(Supplied passage)

Global Policy Forum

'The Lesser Evil': Fight Fire With Fire


By Ronald Steel*

New York Times
July 25, 2004

Political Ethics in an Age of Terror.

By Michael Ignatieff.
212 pp. Princeton University Press.

Michael Ignatieff tells us how to do terrible things for a righteous cause and come away feeling good about it. In this case the terrible things are pre-emptive war (that is, aggression), targeted assassinations, ''coercive interrogations'' (torture lite) and indefinite imprisonment of suspects without trial or counsel. That is the ''lesser evil.'' The righteous cause is the preservation -- bruised but mostly intact -- of our democratic system from those who might threaten it. The failure to do so is the ''greater evil.''

Ignatieff, the director of the Carr Center for Human Rights Policy at Harvard, is no stranger to debates on the righteous use of force. He supported the American invasion of Iraq, as he did the American bombing of Belgrade and military intervention in Bosnia and Kosovo. He is an articulate advocate of what skeptics call liberal (or for that matter neoconservative) imperialism -- the use of military power to shape the world according to American interests and values.

(Objective 1) Sum up the review in two sentences.
(Objective 2) Please restate word for word the part of the review that opens with the words containing "Global Policy Forum" and closes with "By Michael Ignatieff.".
The entries after this point are separate material.

(Record set)

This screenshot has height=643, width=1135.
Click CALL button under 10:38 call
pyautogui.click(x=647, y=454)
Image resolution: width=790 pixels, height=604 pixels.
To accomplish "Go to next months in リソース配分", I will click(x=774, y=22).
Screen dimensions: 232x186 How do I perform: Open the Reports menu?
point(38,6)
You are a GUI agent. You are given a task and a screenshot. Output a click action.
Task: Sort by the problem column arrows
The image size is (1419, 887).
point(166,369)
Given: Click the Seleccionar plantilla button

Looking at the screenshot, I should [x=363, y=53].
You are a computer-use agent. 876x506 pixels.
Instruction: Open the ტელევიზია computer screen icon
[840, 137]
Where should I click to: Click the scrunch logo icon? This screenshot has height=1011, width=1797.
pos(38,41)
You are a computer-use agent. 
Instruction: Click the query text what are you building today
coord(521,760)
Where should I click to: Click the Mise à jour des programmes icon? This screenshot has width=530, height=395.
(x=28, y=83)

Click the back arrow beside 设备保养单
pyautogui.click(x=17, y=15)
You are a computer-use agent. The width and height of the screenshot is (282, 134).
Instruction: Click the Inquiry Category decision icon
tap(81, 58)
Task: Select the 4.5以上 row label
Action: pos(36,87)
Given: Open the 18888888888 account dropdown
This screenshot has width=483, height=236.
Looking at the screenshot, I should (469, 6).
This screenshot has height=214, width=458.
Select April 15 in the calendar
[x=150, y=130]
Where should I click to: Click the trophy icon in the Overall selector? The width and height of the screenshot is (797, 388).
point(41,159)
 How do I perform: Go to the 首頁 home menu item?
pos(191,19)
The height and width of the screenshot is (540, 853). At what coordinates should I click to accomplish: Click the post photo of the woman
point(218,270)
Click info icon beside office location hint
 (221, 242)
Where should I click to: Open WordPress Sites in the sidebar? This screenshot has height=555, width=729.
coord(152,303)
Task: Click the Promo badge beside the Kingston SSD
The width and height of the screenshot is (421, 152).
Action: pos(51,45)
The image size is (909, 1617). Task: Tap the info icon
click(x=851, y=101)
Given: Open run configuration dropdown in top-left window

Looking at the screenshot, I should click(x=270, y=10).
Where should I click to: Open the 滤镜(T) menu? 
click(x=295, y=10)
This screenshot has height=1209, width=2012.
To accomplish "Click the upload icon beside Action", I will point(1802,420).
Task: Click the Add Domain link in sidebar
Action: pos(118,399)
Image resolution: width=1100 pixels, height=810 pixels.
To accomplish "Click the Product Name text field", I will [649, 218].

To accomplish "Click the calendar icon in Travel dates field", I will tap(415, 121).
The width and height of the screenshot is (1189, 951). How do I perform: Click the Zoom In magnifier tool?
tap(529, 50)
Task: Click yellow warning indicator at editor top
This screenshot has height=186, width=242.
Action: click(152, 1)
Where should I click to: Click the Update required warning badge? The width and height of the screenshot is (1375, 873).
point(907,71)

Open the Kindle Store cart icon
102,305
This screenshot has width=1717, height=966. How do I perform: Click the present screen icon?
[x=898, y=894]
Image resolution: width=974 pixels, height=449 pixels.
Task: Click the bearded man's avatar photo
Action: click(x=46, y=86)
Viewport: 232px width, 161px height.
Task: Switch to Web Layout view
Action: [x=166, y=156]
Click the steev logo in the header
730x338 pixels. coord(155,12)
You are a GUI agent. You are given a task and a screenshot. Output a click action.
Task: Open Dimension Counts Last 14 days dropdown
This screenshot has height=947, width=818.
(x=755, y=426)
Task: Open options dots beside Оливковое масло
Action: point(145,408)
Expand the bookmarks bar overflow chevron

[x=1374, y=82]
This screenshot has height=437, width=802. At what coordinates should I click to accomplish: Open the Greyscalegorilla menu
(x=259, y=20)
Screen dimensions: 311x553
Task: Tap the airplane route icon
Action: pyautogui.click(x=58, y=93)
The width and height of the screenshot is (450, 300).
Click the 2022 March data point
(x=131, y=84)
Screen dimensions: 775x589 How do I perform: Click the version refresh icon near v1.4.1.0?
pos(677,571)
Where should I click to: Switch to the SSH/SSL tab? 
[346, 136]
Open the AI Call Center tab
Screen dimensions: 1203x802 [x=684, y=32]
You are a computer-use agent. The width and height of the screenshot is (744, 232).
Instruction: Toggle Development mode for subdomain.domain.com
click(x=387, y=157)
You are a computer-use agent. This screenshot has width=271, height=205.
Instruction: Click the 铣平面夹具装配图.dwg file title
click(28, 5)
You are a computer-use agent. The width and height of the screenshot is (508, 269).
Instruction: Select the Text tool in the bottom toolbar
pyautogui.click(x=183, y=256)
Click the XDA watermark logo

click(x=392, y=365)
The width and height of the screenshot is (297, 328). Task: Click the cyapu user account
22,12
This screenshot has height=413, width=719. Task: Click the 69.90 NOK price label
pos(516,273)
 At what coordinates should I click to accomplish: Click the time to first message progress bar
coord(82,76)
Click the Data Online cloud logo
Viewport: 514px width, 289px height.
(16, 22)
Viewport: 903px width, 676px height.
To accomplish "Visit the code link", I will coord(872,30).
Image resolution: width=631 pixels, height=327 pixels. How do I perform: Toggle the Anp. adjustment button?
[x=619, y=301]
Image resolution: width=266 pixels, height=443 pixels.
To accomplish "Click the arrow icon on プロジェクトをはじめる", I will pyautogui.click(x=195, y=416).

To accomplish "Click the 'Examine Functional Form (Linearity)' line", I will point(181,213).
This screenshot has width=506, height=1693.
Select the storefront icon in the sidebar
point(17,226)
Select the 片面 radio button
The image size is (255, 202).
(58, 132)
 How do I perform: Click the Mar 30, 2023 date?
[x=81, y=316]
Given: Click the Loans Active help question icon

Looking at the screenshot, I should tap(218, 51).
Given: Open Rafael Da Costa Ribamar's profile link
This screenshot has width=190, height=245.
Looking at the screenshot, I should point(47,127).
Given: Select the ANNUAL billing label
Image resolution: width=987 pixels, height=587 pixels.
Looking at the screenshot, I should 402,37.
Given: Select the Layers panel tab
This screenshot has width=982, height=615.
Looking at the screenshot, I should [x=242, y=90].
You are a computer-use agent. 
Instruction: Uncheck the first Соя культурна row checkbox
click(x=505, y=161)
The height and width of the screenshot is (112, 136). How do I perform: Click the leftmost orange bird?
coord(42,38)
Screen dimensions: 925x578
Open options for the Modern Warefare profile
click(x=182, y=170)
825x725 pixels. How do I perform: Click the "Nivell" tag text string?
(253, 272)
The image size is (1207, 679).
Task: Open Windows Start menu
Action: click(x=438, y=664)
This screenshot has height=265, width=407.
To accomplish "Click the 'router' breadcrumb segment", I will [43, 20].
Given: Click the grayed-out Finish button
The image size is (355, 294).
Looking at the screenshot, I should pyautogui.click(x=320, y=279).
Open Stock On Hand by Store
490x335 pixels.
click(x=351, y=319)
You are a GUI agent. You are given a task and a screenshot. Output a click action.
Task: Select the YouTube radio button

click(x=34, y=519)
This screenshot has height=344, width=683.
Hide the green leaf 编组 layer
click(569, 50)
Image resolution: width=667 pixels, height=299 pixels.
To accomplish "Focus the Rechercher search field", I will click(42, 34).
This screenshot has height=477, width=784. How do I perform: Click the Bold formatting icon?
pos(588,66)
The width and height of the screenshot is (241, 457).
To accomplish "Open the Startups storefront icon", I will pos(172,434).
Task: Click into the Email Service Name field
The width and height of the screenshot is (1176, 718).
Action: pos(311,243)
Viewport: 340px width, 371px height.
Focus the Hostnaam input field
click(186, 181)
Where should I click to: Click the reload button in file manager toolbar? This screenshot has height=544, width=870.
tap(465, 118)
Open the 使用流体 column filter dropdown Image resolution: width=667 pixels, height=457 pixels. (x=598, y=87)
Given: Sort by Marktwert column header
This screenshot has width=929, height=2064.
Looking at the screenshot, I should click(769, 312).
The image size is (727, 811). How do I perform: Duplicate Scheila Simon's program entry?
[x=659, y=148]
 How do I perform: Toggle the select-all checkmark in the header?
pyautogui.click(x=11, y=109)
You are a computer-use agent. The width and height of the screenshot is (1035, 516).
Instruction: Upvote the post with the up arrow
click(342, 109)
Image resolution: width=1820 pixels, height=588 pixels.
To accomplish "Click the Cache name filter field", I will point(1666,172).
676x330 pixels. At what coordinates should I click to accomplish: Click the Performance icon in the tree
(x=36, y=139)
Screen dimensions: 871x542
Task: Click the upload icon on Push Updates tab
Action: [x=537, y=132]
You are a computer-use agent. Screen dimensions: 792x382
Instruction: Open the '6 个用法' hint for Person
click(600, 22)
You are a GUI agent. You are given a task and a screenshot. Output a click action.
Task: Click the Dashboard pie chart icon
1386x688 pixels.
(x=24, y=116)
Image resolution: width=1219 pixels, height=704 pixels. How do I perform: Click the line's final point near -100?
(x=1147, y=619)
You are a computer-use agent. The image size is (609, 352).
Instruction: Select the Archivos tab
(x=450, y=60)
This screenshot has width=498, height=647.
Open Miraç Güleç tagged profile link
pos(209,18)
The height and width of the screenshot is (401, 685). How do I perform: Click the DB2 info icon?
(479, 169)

(Task response 1) The review says Michael Ignatieff explains how to do terrible things, such as pre-emptive war, targeted assassinations, coercive interrogations and indefinite imprisonment without trial, as a "lesser evil" that preserves the democratic system, while failing to preserve it is the "greater evil." Ignatieff directs the Carr Center for Human Rights Policy at Harvard, supported the American invasion of Iraq, the bombing of Belgrade and intervention in Bosnia and Kosovo, and advocates what skeptics call liberal imperialism.

(Task response 2)
Global Policy Forum

'The Lesser Evil': Fight Fire With Fire


By Ronald Steel*

New York Times
July 25, 2004

Political Ethics in an Age of Terror.

By Michael Ignatieff.